Skip to content

plaid.storage.zarr.writer

plaid.storage.zarr.writer

Zarr dataset writer module.

This module provides functionality for writing and managing datasets in Zarr format for the PLAID library. It includes utilities for generating datasets from sample generators, saving them to disk with optimized chunking, uploading to Hugging Face Hub, and configuring dataset cards with metadata and usage examples.

Key features: - Parallel and sequential dataset generation from generators - Automatic chunking for efficient storage - Integration with Hugging Face Hub for dataset sharing - Dataset card generation with splits, features, and documentation

plaid.storage.zarr.writer.write_sample

write_sample(
    split_root, sample, var_features_keys, sample_counter
)

Write a single PLAID sample to a Zarr group on disk.

This function serializes one Sample instance into a dedicated Zarr group under the given split root. Each sample is written as:

sample_<zero-padded index>/

Only variable features listed in var_features_keys are written. Feature paths are flattened before being used as Zarr array names.

Behavior
  • A new Zarr group named sample_{sample_counter:09d} is created.
  • Each selected feature is written as a Zarr array if its value is not None.
  • NumPy arrays with Unicode dtype (dtype.kind == 'U') are converted to UTF-8 encoded byte arrays to ensure stable storage (notably for Zarr v3).
  • Chunk sizes are automatically determined using _auto_chunks with a target chunk size of approximately 5 million elements.

Parameters:

  • split_root (Any) –

    Open Zarr group corresponding to a dataset split (e.g. zarr.open_group(..., mode="a")).

Given data —
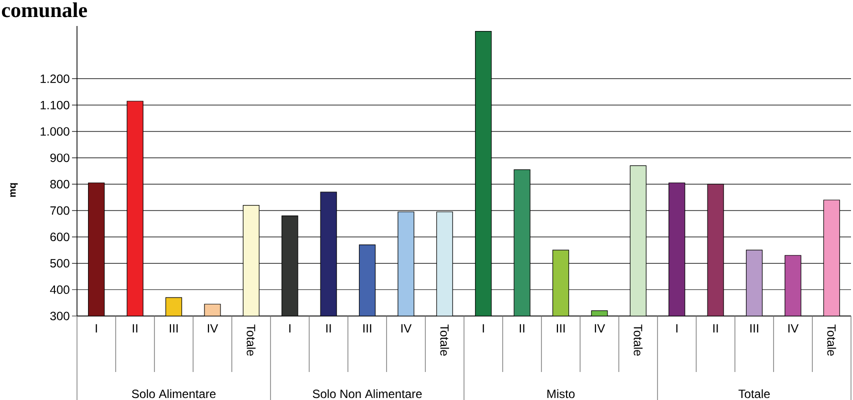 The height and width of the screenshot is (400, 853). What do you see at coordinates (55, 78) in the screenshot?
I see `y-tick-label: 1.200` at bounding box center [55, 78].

Task instructions —
Extend the plaid.storage.zarr.writer documentation from where it stops, starting after the description of the split_root parameter.

Response to this task —
  • sample (Sample) –

    PLAID Sample object to serialize.

  • var_features_keys (list[str]) –

    List of feature paths (as defined in the variable schema) to extract and write for this sample.

  • sample_counter (int) –

    Global index of the sample within the split, used to generate the group name and ensure deterministic ordering.

Notes
  • The function assumes split_root already exists and is writable.
  • No schema validation is performed at write time.
  • Missing features (None values) are silently skipped.
  • The function is side-effect only and returns None.

Raises:

  • ContainsGroupError

    If a sample group with the same name already exists.

  • OSError / IOError

    If an underlying filesystem or Zarr write error occurs.

Source code in plaid/storage/zarr/writer.py
def write_sample(
    split_root: Any,
    sample: Sample,
    var_features_keys: list[str],
    sample_counter: int,
) -> None:
    """Write a single PLAID sample to a Zarr group on disk.

    This function serializes one ``Sample`` instance into a dedicated Zarr group
    under the given split root. Each sample is written as:

        sample_<zero-padded index>/

    Only variable features listed in ``var_features_keys`` are written. Feature
    paths are flattened before being used as Zarr array names.

    Behavior:
      - A new Zarr group named ``sample_{sample_counter:09d}`` is created.
      - Each selected feature is written as a Zarr array if its value is not ``None``.
      - NumPy arrays with Unicode dtype (``dtype.kind == 'U'``) are converted to
        UTF-8 encoded byte arrays to ensure stable storage (notably for Zarr v3).
      - Chunk sizes are automatically determined using ``_auto_chunks`` with a
        target chunk size of approximately 5 million elements.

    Args:
        split_root:
            Open Zarr group corresponding to a dataset split
            (e.g. ``zarr.open_group(..., mode="a")``).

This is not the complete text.